Under the higher rates, Revere's costs will increase $2.1 million for services provided to the same number of students, Arrigo said, calling it "an incredible increase." Danvers Town Manager Steve Bartha said he similarly expects his community to face $500,000 more in out-of-district special education costs.

Bartha said that added burden lands in the third straight year in which Danvers schools have seen an increase in demand for out-of-district special education services.

"Coming out of the pandemic, I think we and a lot of towns and cities have seen different, new, more acute needs. These services are important, but to try to accommodate this increase while also managing the other costs related is really kind of a one-two hit," he said. "We don't argue the need for these services, we think they're important, but I think we're grappling with an issue that is bigger than it's ever been before, so we're faced with the immediate need to try to resolve the hole that's in our current budgets."

Bartha suggested the Healey administration create a "pothole account to address the estimated $92 million of funding needed for fiscal 2024" and boost the share of special education services funded by the state.

Last month, Healey said she would support the special education circuit breaker program, which reimburses districts for a share of their special education costs, to "help maintain funding" for localities.

Several other education cost burdens were on the minds of local officials during Tuesday's meeting, including rural school aid and transportation reimbursement.

Healey announced last month she intends to fully fund the 2019 K-12 education funding reform law known as the Student Opportunity Act, which Driscoll on Tuesday described as "a $600 million commitment."

It's not yet clear whether the Healey administration will fulfill the other requests municipal leaders made. Gorzkowicz said Tuesday that local aid decisions are "still a bit fluid."

"They are things that we have on our radar, and we're doing our very best to be responsive to those needs," Gorzkowicz said of the pitches. "Our commitment to fully fund the Student Opportunity Act is a significant one in terms of year-over-year increases. To then be able to do as much as we can in some of these other areas is, you know, challenging, but something that we're interested in trying to do more."

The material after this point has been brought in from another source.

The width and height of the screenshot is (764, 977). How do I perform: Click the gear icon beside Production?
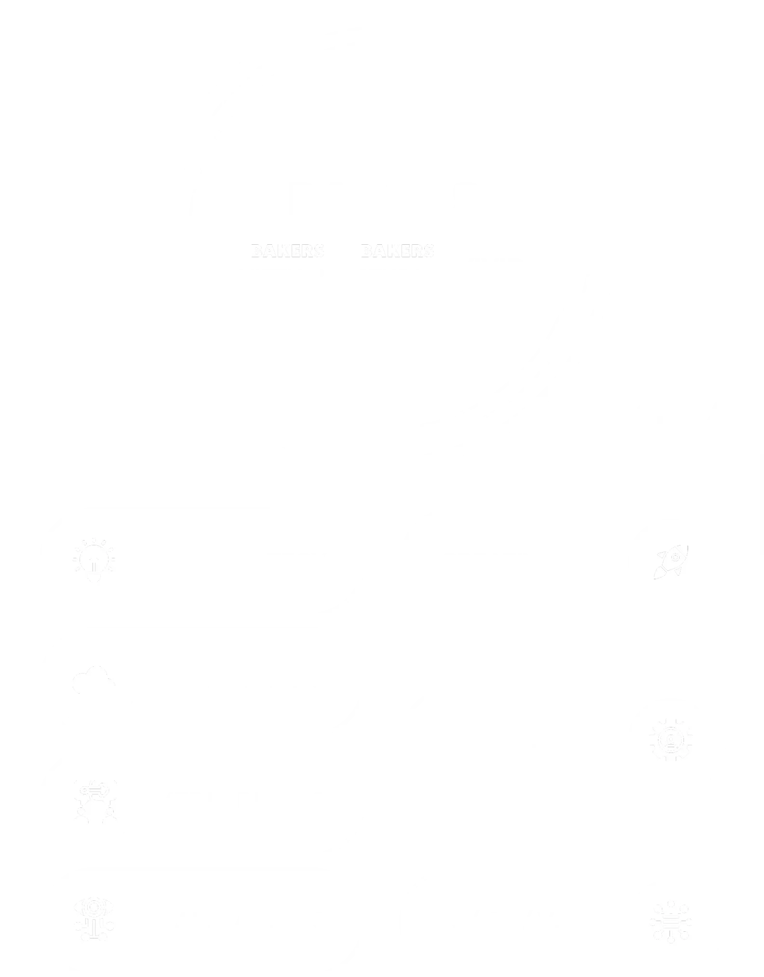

At least one priority the LGAC described has already been targeted over the short term by the new governor: keeping a universal school meals program in place. Stacey Rizzo, a member of the Revere School Committee and president of the Massachusetts Association of School Committees, called fully funding free meals for all K-12 students "our first priority."

The federal government launched a universal school meals program during the COVID-19 pandemic, and state lawmakers included $110 million in the fiscal 2023 budget to keep it in place after federal dollars expired. However, the program is set to run out of money in March.

Healey filed legislation on Jan. 30 that, alongside investments in emergency shelter and Supplemental Nutrition Assistance Program (SNAP) benefits, would inject $65 million to keep the universal school meals program running through the end of the year.

Driscoll said the administration is "hopeful that our partners in the Legislature will understand and see those as priorities as well."